Proper 28B: November 14, 2021



Most of us here are old enough to remember more than one doomsday cult or prediction. I am certain that, if we were to look hard enough, we would always eventually be able to find one, but every so often, one comes to national, or even global attention.

In my lifetime, the first I really remember was Y2K, so named for a software problem born from programmers who wanted to save some time and space and so left out the hundreds or thousands place in dates, which, we were warned, could cause all sorts of mayhem. Others felt that the turning of the millennia would be marked by the return of Christ, or perhaps the beginning of a period of tribulation.

We had a series of them about ten years ago, first with Harold Camping and his American Family Radio declaring that the world would end on, if I remember correctly, May 12, 2011. He, his group, and his doomsday prediction received national attention. I even received a call from a friend who was hoping that I, as a seminary student, could tell her how to best prepare herself in the few hours she had left.

Obviously, to those of us still here more than ten years later, May 12 came and passed without incident. As is often the case when these events come and go without incident, Harold Camping went back to his sources to check his math and made a new prediction, sometime in October of the same year. That day also obviously came and went, but then we had the whole Mayan prophecy thing. This particular doomsday scenario stemmed from the fact that hundreds of years ago, a group of Mayans carved a calendar into a large rock, and as is inevitable when writing dates on a finite surface, eventually ran out of room. This banal explanation, however, was not enough to keep the 2012 Mayan apocalypse from getting widespread attention and even a major Hollywood movie.

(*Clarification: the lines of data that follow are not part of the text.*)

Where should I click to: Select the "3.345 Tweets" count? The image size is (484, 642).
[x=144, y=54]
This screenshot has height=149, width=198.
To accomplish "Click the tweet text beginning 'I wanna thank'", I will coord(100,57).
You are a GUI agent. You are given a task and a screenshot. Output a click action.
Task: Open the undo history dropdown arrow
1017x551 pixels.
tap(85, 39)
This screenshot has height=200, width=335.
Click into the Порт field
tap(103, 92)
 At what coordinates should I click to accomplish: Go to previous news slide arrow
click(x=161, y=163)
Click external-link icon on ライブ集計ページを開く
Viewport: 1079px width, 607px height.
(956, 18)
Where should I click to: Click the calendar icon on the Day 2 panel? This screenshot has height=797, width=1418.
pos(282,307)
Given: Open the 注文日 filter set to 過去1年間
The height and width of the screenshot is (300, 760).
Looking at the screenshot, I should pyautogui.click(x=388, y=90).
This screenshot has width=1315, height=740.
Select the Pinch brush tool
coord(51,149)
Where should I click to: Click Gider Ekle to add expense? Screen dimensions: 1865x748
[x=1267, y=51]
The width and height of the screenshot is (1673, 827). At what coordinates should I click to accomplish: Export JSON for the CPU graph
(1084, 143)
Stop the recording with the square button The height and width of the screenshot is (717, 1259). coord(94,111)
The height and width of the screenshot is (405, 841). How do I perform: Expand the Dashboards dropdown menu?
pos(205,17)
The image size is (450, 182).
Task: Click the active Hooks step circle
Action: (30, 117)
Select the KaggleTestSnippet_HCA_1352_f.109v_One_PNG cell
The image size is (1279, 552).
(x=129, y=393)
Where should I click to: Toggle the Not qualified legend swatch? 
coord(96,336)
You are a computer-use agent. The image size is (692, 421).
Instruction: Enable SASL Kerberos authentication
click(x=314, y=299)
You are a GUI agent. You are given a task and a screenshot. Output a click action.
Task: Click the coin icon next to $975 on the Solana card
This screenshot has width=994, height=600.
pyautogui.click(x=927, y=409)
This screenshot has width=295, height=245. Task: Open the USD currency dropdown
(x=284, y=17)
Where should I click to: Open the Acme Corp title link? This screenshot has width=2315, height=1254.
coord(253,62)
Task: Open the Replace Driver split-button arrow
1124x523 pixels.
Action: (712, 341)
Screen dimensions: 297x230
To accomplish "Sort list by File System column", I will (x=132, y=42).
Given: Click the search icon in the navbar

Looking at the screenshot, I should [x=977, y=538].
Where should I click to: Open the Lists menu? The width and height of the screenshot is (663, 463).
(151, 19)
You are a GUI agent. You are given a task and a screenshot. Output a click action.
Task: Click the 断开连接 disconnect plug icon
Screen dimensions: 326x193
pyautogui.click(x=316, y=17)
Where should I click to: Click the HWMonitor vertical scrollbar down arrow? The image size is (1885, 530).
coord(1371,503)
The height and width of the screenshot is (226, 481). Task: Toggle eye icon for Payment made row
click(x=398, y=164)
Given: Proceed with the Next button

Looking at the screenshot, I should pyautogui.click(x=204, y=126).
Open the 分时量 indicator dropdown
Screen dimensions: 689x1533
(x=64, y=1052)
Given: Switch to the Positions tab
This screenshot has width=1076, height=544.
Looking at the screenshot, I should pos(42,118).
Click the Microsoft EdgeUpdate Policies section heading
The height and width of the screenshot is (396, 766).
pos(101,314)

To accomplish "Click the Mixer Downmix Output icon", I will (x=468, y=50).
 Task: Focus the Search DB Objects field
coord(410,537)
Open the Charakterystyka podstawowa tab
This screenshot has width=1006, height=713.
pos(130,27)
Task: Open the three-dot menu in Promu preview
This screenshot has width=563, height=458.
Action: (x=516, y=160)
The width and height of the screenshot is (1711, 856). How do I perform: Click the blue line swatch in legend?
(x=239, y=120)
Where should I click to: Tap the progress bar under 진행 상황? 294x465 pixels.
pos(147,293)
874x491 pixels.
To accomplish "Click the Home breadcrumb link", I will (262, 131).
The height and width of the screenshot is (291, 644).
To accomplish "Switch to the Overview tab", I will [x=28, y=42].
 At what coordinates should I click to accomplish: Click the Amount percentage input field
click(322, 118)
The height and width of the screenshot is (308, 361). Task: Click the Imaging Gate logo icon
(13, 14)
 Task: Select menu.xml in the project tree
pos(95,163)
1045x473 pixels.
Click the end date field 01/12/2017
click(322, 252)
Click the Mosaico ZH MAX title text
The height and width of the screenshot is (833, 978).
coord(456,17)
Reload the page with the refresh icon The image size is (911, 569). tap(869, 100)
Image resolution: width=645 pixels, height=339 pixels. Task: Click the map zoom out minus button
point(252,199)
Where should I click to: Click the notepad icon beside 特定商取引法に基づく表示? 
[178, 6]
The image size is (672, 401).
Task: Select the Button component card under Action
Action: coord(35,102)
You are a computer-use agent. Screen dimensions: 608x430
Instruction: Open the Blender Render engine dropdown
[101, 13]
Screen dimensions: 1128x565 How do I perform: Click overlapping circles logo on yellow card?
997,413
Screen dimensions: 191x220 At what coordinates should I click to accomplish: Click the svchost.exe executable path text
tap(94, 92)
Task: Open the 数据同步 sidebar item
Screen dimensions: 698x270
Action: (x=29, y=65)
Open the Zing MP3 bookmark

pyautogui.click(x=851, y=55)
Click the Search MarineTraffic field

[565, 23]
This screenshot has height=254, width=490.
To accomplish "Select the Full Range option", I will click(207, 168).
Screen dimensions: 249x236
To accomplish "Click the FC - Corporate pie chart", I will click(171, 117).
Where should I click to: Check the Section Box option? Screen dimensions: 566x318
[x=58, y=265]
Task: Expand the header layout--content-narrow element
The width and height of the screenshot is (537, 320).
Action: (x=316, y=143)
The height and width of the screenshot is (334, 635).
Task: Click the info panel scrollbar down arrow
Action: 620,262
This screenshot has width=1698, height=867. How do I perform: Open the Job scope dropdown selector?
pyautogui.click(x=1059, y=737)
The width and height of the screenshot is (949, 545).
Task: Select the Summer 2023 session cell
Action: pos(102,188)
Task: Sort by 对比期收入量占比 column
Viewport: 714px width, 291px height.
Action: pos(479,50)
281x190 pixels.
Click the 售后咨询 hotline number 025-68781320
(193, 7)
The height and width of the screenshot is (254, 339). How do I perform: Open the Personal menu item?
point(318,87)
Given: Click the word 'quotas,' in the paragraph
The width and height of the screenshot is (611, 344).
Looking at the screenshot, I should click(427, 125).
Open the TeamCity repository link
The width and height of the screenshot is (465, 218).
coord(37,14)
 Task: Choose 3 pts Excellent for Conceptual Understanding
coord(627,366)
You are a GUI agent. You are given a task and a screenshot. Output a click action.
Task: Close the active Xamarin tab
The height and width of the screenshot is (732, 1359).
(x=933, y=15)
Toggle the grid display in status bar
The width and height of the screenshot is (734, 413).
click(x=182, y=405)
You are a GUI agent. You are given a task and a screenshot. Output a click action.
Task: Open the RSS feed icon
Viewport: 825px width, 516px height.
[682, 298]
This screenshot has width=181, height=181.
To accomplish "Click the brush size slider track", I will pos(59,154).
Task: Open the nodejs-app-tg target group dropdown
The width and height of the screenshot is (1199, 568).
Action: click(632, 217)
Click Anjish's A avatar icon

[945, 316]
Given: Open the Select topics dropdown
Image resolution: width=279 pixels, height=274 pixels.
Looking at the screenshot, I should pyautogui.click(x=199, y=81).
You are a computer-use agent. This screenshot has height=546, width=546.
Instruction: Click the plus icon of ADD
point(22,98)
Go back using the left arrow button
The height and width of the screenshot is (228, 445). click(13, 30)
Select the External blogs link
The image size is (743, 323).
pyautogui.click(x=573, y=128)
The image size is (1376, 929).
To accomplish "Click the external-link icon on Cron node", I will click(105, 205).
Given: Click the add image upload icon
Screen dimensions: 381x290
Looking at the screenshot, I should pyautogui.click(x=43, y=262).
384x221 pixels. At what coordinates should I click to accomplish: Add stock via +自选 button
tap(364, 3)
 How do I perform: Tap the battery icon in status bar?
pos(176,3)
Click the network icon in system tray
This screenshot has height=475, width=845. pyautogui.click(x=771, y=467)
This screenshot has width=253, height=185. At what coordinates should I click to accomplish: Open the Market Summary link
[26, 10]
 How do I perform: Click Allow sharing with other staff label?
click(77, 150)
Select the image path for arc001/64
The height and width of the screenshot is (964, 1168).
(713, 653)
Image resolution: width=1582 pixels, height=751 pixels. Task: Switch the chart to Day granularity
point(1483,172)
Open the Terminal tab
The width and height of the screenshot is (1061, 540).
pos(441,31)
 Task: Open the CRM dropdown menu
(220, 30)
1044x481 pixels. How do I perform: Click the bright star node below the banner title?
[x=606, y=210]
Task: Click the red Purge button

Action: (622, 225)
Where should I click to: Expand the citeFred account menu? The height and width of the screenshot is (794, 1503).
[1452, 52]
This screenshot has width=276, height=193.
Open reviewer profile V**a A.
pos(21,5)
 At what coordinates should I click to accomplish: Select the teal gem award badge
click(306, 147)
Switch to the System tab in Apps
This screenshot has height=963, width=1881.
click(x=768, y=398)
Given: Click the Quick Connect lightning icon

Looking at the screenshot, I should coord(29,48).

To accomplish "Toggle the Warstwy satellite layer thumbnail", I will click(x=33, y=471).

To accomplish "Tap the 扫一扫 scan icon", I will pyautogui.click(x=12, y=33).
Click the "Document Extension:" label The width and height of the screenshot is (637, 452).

Jesus, of course, saw all this coming. Elsewhere in scripture, in passages often read on the first Sunday of Advent, Jesus tells the disciples that no one, not even Jesus himself, knows the hour or the day. In today’s Gospel passage, Jesus warns the disciples, ““Beware that no one leads you astray. Many will come in my name and say, ‘I am he!’ and they will lead many astray. When you hear of wars and rumors of wars, do not be alarmed; this must take place, but the end is still to come. For nation will rise against nation, and kingdom against kingdom; there will be earthquakes in various places; there will be famines. This is but the beginning of the birth pangs”

Jesus knew and warned us that these predictions of doom will occur on an almost predictable cycle. People will look for cosmic answers to mundane events and can then be swept away. Once people have been swept away, they may become provoked to apathy. Why try to save a world that is already doomed? Why try to improve someone’s life if it will just be cut short tomorrow, or next week, or next month?

The unknown author of the letter to the Hebrews knows this as well, and perhaps was thinking of today’s passage from Mark as they wrote: “Let us hold fast to the confession of our hope without wavering, for he who has promised is faithful. And let us consider how to provoke one another to love and good deeds, not neglecting to meet together, as is the habit of some, but encouraging one another, and all the more as you see the Day approaching.”

I have thought much on the choice of that word, provoke. We usually think of provocations as leading to anger, to destruction. I mentioned earlier that doomsday scenarios provoke apathy, but also fear.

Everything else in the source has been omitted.